「健康寿命」を延ばすために1日どれだけ歩けばいいのか? 新たな分析結果をまとめた研究チームを取材した。
気軽にできる健康法“ウォーキング”
健康のために日頃気を付けていることは?街の人に聞くと「糖質制限。ご飯は1日3食のうち1食だけ」と食事を気にする女性や、「朝、体操しています」とラジオ体操を続けている男性。また「腕立て伏せや腹筋」と肉体を鍛えている男性など人それぞれだ。
この記事の画像(9枚)中でも“手軽にできる”こととして「歩く」と答える人が多かった。「血圧を低くするということで、歩くことを心がけている」(60代男性)、「ウォーキングです」(70代男性)、「普段は近所で3000歩か、4000歩、歩いている」(60代男性)と、ウォーキングに注目が集まっているようだ。
福岡市民の憩いの場、大濠公園は、池の畔は約2キロの周回コースになっている。猛暑の中、この日も歩く人たちの姿が多く見られた。
1日に歩く目安は何歩?
1日にどれくらい歩いているのか?ウォーキング中の人にたずねると「1万歩いかないくらい。体の調子が良くなりました」と話す男性や「7~8キロ(=約1万歩)。健康のため」と話す男性。「一応、目標は1万5000歩。それくらいが一番健康にいいと聞いたので。暑いですけど」(男性)と、健康のために「1日1万歩」を目安に歩いている人が多い。
一方、福岡市の繁華街、天神。街を行き交うビジネスマンや買い物をしている人は「2万歩くらい。普通に散歩するみたいな感じで歩いています」(男性)、「3時間は歩く。いろいろ見ながら動けるときに動こうかなと」(女性)と通勤やショッピングなど、日常生活の中に「歩くこと」を意識して取り入れている人が多い。
厚生労働省が発表した日本人の平均寿命は、女性が87.14歳、男性が81.09歳(2024年7月現在)。
世界の平均寿命ランキングを見ると、男性は5位、女性は39年連続で1位と、世界有数の長寿国となっている。
研究チームの答えは「1日9000歩」
長寿を目指して、一体、1日どれくらい歩けば健康維持に効果があるのか?また、歩けば歩くほど体にいいのか?そんな疑問について京都府立医科大などのチームが新たな研究結果を発表した。
京都府立医科大学の西真宏助教は「これまで、多く歩けば歩くほどいいという風潮があったが、9000歩を超えても効果は一定になる」と意外とも思える結果を発表。

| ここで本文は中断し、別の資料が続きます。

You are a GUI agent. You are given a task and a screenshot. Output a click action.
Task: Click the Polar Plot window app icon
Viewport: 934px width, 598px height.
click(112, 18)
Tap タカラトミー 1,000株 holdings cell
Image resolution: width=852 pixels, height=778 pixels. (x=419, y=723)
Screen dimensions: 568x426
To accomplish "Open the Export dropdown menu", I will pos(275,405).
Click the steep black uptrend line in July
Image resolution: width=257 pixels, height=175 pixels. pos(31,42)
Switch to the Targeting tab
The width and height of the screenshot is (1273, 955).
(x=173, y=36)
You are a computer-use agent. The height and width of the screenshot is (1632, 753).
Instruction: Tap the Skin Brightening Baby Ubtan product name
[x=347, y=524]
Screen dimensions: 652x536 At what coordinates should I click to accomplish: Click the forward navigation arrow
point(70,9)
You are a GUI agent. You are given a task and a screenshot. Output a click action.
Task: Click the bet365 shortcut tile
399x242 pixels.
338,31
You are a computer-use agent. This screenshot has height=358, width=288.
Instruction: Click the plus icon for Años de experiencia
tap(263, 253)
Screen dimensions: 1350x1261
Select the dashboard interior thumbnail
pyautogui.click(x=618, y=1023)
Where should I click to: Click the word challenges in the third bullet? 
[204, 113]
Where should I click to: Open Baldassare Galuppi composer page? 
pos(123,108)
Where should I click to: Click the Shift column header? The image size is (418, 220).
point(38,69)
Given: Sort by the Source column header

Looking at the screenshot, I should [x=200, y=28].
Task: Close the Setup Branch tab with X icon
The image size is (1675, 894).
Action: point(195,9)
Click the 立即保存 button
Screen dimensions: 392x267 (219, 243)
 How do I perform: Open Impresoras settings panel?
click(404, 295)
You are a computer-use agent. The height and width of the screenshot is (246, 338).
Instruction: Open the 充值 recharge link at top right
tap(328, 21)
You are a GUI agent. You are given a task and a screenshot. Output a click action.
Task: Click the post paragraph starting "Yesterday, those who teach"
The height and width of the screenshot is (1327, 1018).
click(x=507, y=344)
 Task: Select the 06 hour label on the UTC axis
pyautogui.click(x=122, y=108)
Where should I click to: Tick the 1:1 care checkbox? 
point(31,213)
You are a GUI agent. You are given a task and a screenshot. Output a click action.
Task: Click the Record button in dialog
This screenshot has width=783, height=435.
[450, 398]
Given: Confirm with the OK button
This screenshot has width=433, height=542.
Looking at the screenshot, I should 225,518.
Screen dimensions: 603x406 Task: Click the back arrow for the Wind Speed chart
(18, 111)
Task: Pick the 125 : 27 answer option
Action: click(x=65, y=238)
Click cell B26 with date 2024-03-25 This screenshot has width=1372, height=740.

研究チームがたどり着いた答えは「1日9000歩」なのだ。
研究チームは、成人男女、約5000人分のデータを抽出して解析。その結果、1日9000歩までは歩数が増えるにつれて効果が明確に高まったものの、9000歩を超えるとほとんど差が出なかったという。
西助教は「これまで歩けば歩くほどいいと言われていたが、目標が明確になったことで、ウォーキングにこれから取り組もうという方は、明確な目標がある方が運動に取り込みやすいのかなと思いますし、そういう意味では目標値を提唱できたのはよかった」と話す。
厚生労働省によれば、1000歩の歩行距離は600~700mに相当する。1万歩には6~7km程度の歩行が必要になる。また歩行時間については1000歩で約10分かかるため、1万歩を歩くには100分=1時間40分歩く必要があるという。
誰もが気になる健康寿命。延ばすためには「1日9000歩」。意識してみてはいかが?